2022 M06 29
C’est l’histoire d’un homme, nommé Charlie. Bienveillant, toujours volontaire mais luttant avec de sérieux problèmes d'addiction, le jeune rockeur anglais se sait condamné. Alors, pour aider ses amis restés sur la plage, Charlie décide de rejoindre une station sous-marine pour désactiver un dispositif de blocage des transmissions. Problème, l'accès nécessite un code : il faut rejouer les notes de Good Vibrations à l'identique pour déverrouiller le programme. Extraite de la troisième saison de Lost, cette scène, l’une des plus mythiques de la série de JJ Abrams, démontre presque à elle seule l'influence du tube des Beach Boys au sein de la pop culture.

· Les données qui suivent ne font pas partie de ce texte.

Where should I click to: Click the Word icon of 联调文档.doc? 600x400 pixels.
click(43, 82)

À cela, il convient même d'ajouter l'hommage rendu par Pete Townshend, qui considère Good Vibrations comme une excellente chanson, indescriptible. « Il fallait l'écouter environ 90 fois pour entendre ce qu'ils chantaient ».

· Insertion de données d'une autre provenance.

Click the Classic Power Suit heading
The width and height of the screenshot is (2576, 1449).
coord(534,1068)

Le guitariste des Who dit vrai : Good Vibrations, ce n'est pas seulement une ode à l'optimisme, au soleil et à tous ces moments positifs traversés dans la vie. C'est aussi une prouesse technique, dont l'enregistrement a nécessité 22 sessions étalées sur près de sept mois et réparties dans quatre studios différents. L'idée de Brian Wilson est alors de créer son propre mur du son, ce qui n'est pas vraiment du goût de son inventeur, Phil Spector, qui voit dans cette chanson un simple « single de montage », dépendant des bandes et des techniques de production.
Mais qu'importe ce que pense le producteur chevelu à la gâchette facile : grâce à Brian Wilson, les Beach Boys tiennent là une symphonie de poche, certes très coûteuse (à l'époque, Good Vibrations est le single le plus cher de l'histoire avec un montant estimé à 50 000 dollars), mais impressionnante de créativité et de maîtrise, tant sur le plan musical qu'harmonique.
Il faut aussi dire un mot sur les paroles, précisément ce qui semble obséder Pete Townshend. C'est sur cet aspect que Brian Wilson se fait finalement le plus cryptique, s'inspirant des vibrations cosmiques et de ces petites choses de la vie transmises par sa mère. Depuis qu'il est gamin, le Californien est en effet persuadé que les chiens ressentent les « mauvaises vibrations » de l'homme, il pense même que cela contribuerait à les faire aboyer. C'est du moins ce qu'il expliquait au Rolling Stone : « Le mot “vibrations” me faisait peur. Penser que des sentiments invisibles, des vibrations invisibles existaient, me faisait peur. Ma mère parlait de chiens qui aboyaient sur des gens et n'aboyaient plus sur d'autres, elle me disait qu'un chien captait les vibrations de ces personnes, des trucs que l'on ne peut pas voir mais que l'on peut sentir. »
Malin, Brian Wilson utilise alors ce concept pour développer un texte autour d'une perception extrasensorielle, invente le concept des « bonnes vibrations » pour se rassurer et met en son des paroles aptes à provoquer l'excitation chez les coachs en développement personnel, qu'il donne presque l'impression de noyer sous des couches d'harmonies et d’arrangements. C'est là toute la beauté de Good Vibrations, jamais ternie depuis 56 ans : mettre la prouesse technique au service de l'émotion, rendre séduisant et sifflable une mélodie qui n’aurait pu être qu’un immense bourbier incompréhensible.